Автомобиль ехал со скоростью пешехода. Угловая кремлевская башня медленно росла, надвигалась, закрыв в конце концов весь обзор. Пораженный, Голдстон не мог оторвать взгляда, чувствуя себя крошечным, почти не существующим, и, вместе с тем, находя в том сильное удовольствие. Какое-то воспоминание легко, по касательной кольнуло мозг. Тут же отскочило, растворившись в темноте. Когда машина притормозила у железного ограждения, Голдстон торопливо опустил стекло и высунулся наружу.

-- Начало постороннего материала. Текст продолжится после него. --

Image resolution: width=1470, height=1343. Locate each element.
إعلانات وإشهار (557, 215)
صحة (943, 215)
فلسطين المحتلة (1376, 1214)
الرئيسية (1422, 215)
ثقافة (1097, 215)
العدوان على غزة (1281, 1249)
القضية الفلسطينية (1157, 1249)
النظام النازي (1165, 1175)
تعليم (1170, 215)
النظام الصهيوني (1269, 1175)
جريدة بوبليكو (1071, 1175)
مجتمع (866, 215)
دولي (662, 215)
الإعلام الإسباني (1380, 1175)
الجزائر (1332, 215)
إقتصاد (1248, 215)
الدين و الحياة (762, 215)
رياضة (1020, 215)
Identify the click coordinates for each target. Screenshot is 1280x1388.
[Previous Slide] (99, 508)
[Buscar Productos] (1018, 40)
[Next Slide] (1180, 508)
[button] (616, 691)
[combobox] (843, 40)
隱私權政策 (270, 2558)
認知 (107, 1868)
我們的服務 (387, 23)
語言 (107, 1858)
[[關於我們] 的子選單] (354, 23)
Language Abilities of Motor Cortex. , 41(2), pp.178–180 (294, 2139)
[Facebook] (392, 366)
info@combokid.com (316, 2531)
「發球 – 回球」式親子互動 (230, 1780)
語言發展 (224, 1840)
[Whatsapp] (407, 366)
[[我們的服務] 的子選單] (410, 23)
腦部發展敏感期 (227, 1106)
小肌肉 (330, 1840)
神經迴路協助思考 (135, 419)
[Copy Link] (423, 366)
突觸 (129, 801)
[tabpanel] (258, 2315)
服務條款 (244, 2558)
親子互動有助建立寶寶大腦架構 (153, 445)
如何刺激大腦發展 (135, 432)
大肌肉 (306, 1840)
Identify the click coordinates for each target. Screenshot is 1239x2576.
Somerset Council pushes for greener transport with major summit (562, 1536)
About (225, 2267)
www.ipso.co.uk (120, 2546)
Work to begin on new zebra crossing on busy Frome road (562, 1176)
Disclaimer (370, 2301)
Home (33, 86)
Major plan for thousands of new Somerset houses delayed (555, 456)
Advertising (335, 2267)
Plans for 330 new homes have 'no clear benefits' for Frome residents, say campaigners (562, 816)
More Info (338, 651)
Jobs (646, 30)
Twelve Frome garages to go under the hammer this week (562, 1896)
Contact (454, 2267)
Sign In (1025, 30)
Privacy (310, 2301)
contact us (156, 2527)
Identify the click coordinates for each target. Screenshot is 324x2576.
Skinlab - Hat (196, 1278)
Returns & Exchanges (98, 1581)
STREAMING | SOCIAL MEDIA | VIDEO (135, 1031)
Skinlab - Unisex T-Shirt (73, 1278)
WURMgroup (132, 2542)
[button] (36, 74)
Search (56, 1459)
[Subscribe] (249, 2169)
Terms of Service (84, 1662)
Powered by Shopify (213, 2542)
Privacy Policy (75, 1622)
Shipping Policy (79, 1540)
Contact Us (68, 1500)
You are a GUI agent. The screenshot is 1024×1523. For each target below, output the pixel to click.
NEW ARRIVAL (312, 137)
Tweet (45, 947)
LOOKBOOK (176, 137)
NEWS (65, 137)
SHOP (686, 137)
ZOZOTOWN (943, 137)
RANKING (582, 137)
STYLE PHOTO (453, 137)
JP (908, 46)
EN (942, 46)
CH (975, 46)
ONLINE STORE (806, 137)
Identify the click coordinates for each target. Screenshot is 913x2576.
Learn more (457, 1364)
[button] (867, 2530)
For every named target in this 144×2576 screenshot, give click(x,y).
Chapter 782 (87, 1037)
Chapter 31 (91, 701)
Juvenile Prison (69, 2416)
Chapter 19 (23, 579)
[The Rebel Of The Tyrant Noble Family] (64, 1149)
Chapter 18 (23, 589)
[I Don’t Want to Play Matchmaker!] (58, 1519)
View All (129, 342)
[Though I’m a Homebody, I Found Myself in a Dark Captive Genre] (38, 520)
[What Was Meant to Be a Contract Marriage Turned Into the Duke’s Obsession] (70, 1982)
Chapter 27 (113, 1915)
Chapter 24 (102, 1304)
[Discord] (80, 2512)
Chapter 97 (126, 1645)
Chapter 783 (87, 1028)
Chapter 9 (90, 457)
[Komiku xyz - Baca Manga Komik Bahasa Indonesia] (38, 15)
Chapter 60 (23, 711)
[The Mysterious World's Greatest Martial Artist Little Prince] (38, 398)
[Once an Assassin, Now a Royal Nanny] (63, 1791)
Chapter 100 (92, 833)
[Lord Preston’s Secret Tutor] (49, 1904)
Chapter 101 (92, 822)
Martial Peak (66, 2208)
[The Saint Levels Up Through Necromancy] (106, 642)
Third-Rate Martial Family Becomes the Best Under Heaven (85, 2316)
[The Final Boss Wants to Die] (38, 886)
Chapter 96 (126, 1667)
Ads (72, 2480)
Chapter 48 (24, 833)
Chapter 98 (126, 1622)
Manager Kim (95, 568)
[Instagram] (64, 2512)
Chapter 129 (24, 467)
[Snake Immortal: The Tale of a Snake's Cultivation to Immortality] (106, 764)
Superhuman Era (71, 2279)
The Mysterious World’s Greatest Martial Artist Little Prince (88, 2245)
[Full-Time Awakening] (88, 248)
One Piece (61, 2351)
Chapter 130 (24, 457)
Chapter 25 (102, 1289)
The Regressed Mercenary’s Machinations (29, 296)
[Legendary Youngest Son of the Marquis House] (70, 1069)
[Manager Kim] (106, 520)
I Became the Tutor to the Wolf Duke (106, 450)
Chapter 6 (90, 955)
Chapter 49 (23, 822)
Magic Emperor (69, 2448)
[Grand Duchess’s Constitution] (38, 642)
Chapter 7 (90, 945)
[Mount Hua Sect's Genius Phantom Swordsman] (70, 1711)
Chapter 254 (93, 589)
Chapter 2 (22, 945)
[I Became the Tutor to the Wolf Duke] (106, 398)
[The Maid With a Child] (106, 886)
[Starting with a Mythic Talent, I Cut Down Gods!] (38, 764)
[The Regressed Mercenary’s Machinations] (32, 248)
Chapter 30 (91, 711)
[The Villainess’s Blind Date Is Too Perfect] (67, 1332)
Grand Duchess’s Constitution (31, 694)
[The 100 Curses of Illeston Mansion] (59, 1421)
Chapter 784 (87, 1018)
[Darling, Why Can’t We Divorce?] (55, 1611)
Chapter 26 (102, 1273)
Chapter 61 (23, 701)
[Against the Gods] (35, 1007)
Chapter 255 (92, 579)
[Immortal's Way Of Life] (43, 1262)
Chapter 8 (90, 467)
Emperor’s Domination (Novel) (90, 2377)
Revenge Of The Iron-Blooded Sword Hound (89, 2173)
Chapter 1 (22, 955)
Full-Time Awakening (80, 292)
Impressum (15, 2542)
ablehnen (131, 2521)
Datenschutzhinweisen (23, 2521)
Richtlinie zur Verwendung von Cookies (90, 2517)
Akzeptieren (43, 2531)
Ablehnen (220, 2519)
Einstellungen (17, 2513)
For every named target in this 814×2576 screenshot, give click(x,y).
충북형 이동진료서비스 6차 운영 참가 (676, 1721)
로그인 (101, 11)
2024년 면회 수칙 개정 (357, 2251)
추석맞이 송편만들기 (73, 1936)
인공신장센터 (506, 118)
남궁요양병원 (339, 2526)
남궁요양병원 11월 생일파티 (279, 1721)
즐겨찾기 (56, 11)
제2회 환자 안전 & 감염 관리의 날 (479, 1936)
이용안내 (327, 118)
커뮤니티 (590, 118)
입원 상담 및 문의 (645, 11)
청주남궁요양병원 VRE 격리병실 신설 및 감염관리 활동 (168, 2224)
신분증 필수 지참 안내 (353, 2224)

Было уже довольно темно. Светящиеся алые звезды двух кремлевских башен плавали на недостижимой высоте в морозном, колком, как газировка, воздухе. Он сам, напротив, обретался где-то на дне глубокого, тесного ущелья, пролегавшего между стеной Кремля и громоздким неосвещенным зданием слева. После этой черной дыры Красная площадь показалась безмерно просторной и невыносимо светлой из-за бесчисленных лучей софитов, пронзавших тут и там молочную полутьму серебристыми отточенными иглами. Лишь мавзолей, похожий на плотно сбитый шоколадный торт, придавил ненадолго своей гранитной тяжестью, проплыв торжественно справа за окном. Голдстон подумал: странно, этот языческий зиккурат на удивление ловко вписался в общий рисунок площади. Те, кто поставил его здесь, сознательно или нет принимали историю, обустроившую площадь задолго до них, хотели стать ее частью. А потом впереди, за лобовым стеклом, будто взорвался цветной салют. Веселый, бесшабашный, почти карнавальный собор на другом конце площади. И Голдстон наконец припомнил то, что не удалось с первого раза вытянуть из закоулков памяти.